* start Listed entries *

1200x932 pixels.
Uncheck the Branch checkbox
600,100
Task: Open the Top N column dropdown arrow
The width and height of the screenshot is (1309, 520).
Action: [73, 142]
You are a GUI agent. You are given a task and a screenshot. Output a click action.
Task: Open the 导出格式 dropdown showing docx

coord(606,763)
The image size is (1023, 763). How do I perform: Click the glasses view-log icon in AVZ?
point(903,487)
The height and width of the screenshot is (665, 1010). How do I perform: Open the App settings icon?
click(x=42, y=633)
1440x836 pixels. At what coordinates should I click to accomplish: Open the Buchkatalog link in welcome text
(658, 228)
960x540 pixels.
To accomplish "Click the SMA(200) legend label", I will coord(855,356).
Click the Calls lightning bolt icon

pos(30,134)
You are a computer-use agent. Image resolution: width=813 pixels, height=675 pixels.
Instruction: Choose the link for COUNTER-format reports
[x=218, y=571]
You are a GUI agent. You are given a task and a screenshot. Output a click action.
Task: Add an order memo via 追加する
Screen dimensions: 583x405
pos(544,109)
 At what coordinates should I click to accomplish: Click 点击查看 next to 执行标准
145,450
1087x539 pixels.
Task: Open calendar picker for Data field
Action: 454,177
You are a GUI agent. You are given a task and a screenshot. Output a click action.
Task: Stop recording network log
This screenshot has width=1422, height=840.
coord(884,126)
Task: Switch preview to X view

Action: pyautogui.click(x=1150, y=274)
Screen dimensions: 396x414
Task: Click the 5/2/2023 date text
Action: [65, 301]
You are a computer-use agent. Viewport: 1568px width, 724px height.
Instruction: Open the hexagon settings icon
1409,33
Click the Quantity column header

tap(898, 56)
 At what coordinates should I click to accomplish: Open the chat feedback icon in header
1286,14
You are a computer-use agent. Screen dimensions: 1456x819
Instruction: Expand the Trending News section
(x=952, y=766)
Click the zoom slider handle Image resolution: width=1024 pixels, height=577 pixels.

* end Listed entries *

Reproduce all of the data above, line for line, with no changes.

Exercise response:
1200x932 pixels.
Uncheck the Branch checkbox
600,100
Task: Open the Top N column dropdown arrow
The width and height of the screenshot is (1309, 520).
Action: [73, 142]
You are a GUI agent. You are given a task and a screenshot. Output a click action.
Task: Open the 导出格式 dropdown showing docx

coord(606,763)
The image size is (1023, 763). How do I perform: Click the glasses view-log icon in AVZ?
point(903,487)
The height and width of the screenshot is (665, 1010). How do I perform: Open the App settings icon?
click(x=42, y=633)
1440x836 pixels. At what coordinates should I click to accomplish: Open the Buchkatalog link in welcome text
(658, 228)
960x540 pixels.
To accomplish "Click the SMA(200) legend label", I will coord(855,356).
Click the Calls lightning bolt icon

pos(30,134)
You are a computer-use agent. Image resolution: width=813 pixels, height=675 pixels.
Instruction: Choose the link for COUNTER-format reports
[x=218, y=571]
You are a GUI agent. You are given a task and a screenshot. Output a click action.
Task: Add an order memo via 追加する
Screen dimensions: 583x405
pos(544,109)
 At what coordinates should I click to accomplish: Click 点击查看 next to 执行标准
145,450
1087x539 pixels.
Task: Open calendar picker for Data field
Action: 454,177
You are a GUI agent. You are given a task and a screenshot. Output a click action.
Task: Stop recording network log
This screenshot has width=1422, height=840.
coord(884,126)
Task: Switch preview to X view

Action: pyautogui.click(x=1150, y=274)
Screen dimensions: 396x414
Task: Click the 5/2/2023 date text
Action: [65, 301]
You are a computer-use agent. Viewport: 1568px width, 724px height.
Instruction: Open the hexagon settings icon
1409,33
Click the Quantity column header

tap(898, 56)
 At what coordinates should I click to accomplish: Open the chat feedback icon in header
1286,14
You are a computer-use agent. Screen dimensions: 1456x819
Instruction: Expand the Trending News section
(x=952, y=766)
Click the zoom slider handle Image resolution: width=1024 pixels, height=577 pixels.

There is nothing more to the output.